■ SELECTED EXCERPT ■
Although new inventions continued to play a role in the sport’s evolution, the rate of change slowed as the institutions of disc golf strengthened. According to Roddick (2016), by the early 1990s, safety concerns about the increased rigidity and speed of new discs led to a “comprehensive set of standards for discs.” The PDGA created standards for weight, size, rigidity, rim depth, rim configuration and edge sharpness. The new requirements sparked debate and controversy, but almost all the disc manufacturers complied.
In short, to protect the modern achievement domain, the PDGA slowed innovations in disc technology.
The age of aggression
Wheaton’s third point is that lifestyle sports are usually non-aggressive activities. They rarely involve bodies colliding or intentional efforts to physically harm opponents. While disc golf is certainly a lifestyle sport in this respect, its historical trajectory involves some movement toward more aggressive play.
Much of this evolution can be traced to the technological changes discussed above. The Frisbee of old was leaf-like in comparison to the modern disc. It floated in the breeze, hoovered in midair, and faded gracefully to the ground. People “flipped” Frisbees to one another. A child could catch one.
“Unless it landed in the potato salad,” Roddick (2016) quipped, “it probably wasn’t a big deal if it floated into a picnic.”
By the 2000s, disc speeds reached 80 miles per hour. In 2013, Simon Lizotte captured the speed record with a throw of 89.5 mph. Today disc golfers “crush” drives, and catching one presents a significant health risk. As seen in the two videos below, the modern drive looks like a herculean act of belligerence compared to the Frisbee flips of the past.
Drives by Wiggins, Koling and Gurthie, 2014 (Jomez Productions)
Drives by Malafronte, 1983 (wwhamer)
Prior to the 1960s, the history of disc golf is a bit foggy, but there’s sound evidence that people played a game akin to disc golf by throwing various flat, round objects at existing or homespun targets, such as garbage cans, stop signs, lamp posts and chicken wire baskets (Palmeri and Kennedy, 2015). Emulating Wheaton’s fourth characteristic of lifestyle sports, disc golf, in its early forms, was usually played in free-form public spaces.
In contrast to the square or rectangular boundaries of traditional sports, disc golf courses were established in “appropriated outdoor liminal zones” (Wheaton, 2004, 12; see Shields 1992). In some cases, the rules, boundaries and holes were invented, impromptu, by the players as the game progressed.
Often referred to as “object golf,” players trekked through fields, forests and suburban landscapes, dreaming up fairways, landing zones, greens and pin placements. Compared to a PDGA-sanctioned disc golf tournament, early players were guided less by rules, boundaries and positions, and more by an appreciation for nature, adventure, friendship, creativity and the pleasure of redefining urban and rural landscapes as disc golf courses.
As it relates to rules and boundaries, contemporary disc golf is still more lifestyle-like than most traditional sports, but it has become, literally and figuratively, more rectangular, fixed and artificial over time. Most natural tee pads have been replaced by rectangular pads made of cement, artificial turf or other synthetic materials. Modern targets, now made of fabricated metal, are standard in shape and design and fixed in permanent positions. Thousands of disc golf courses have established geographical locations, even mailing addresses.

■ COLLECTED MATERIAL ■
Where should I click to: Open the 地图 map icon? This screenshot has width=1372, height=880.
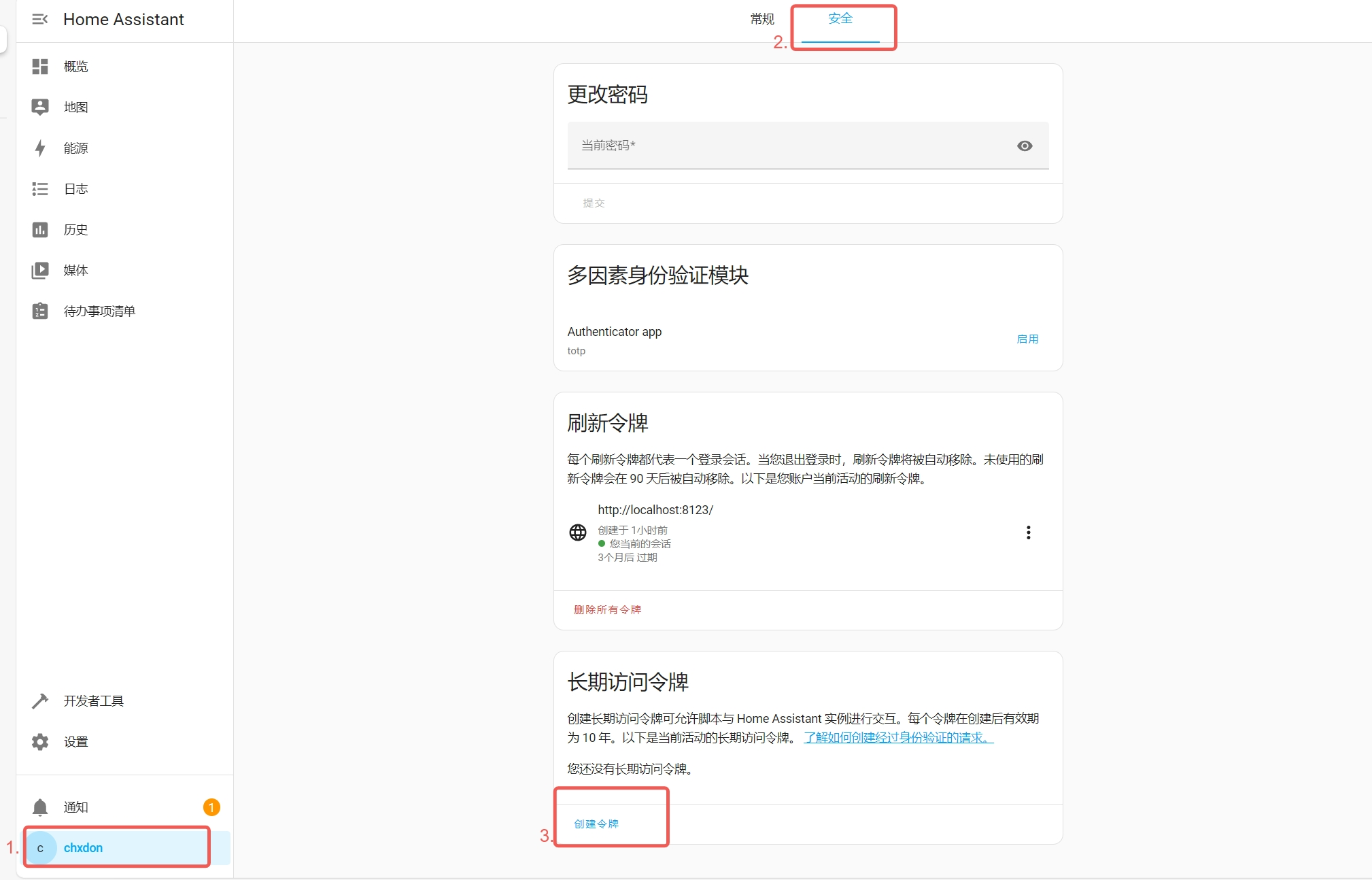point(40,107)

■ COMPLETE THE FOLLOWING ■
1: Duplicate the part of the disc golf passage between "Although new inventions" and "in disc technology.", inclusive.
2: Decide whether each statement agrees with the disc golf passage. Answer yes or no for each, and quote the words from the passage that decide it: (a) Simon Lizotte set the speed record in 2013 with a throw of 89.5 mph. (b) All disc manufacturers accepted the PDGA's new disc standards without debate. (c) Modern disc golf targets are made of fabricated metal.
3: Resume the disc golf history passage, picking up after its final sentence.

■ EXERCISE RESULTS ■
1:
Although new inventions continued to play a role in the sport’s evolution, the rate of change slowed as the institutions of disc golf strengthened. According to Roddick (2016), by the early 1990s, safety concerns about the increased rigidity and speed of new discs led to a “comprehensive set of standards for discs.” The PDGA created standards for weight, size, rigidity, rim depth, rim configuration and edge sharpness. The new requirements sparked debate and controversy, but almost all the disc manufacturers complied.
In short, to protect the modern achievement domain, the PDGA slowed innovations in disc technology.

2:
(a) Yes: "In 2013, Simon Lizotte captured the speed record with a throw of 89.5 mph."
(b) No: "The new requirements sparked debate and controversy, but almost all the disc manufacturers complied."
(c) Yes: "Modern targets, now made of fabricated metal, are standard in shape and design and fixed in permanent positions."

3:
Boundaries are more vivid and abundant, especially on championship-level courses during major tournaments. Marked with spray paint, ropes or signs, boundaries indicate whether a player’s throw is out-of-bounds or in a hazard, where drop spots are located, whether a lie is inside or outside the putting area (“the circle”), and whether a player has successfully negotiated a required flight path (“mando”).
Perhaps the most obvious example of this trend occurs when a professional disc golf tournament is held on a traditional “ball” golf course. In many cases, the average length of holes is greater, and the number of obstacles is reduced, which pushes players to throw longer, less creative shots.
In an interview with Ultiworld Disc Golf, professional disc golfer Eagle McMahon lamented this trend: “It’s crush after crush after crush, and honestly I’d much rather have a course where there’s a lot of variety” (Hill, 2016). McMahon suggested that playing disc golf on a ball golf course requires less creativity, versatility and skill than playing the typical wooded course. “Everything is just overstable shot after overstable shot. I hope disc golf doesn’t go in that direction, because it’s not fun. I want to maneuver my discs.”
In an interview with Parked, disc golf enthusiast and landscape architect Mike Plansky offered a similar view: “It’s hard to say what an authentic disc golf experience is, but the spirit of adventure and discovery, which runs through many lifestyle sports, may be hard to find on some ball golf courses” (Parked, 2017).
As it pertains to the culture of space and place, the movement of disc golf onto ball golf courses represents a shift away from the lifestyle domain and toward the modern achievement domain. Like rock climbing in a gym or surfing on an artificial wave, the experience of disc golf on a ball golf course is different.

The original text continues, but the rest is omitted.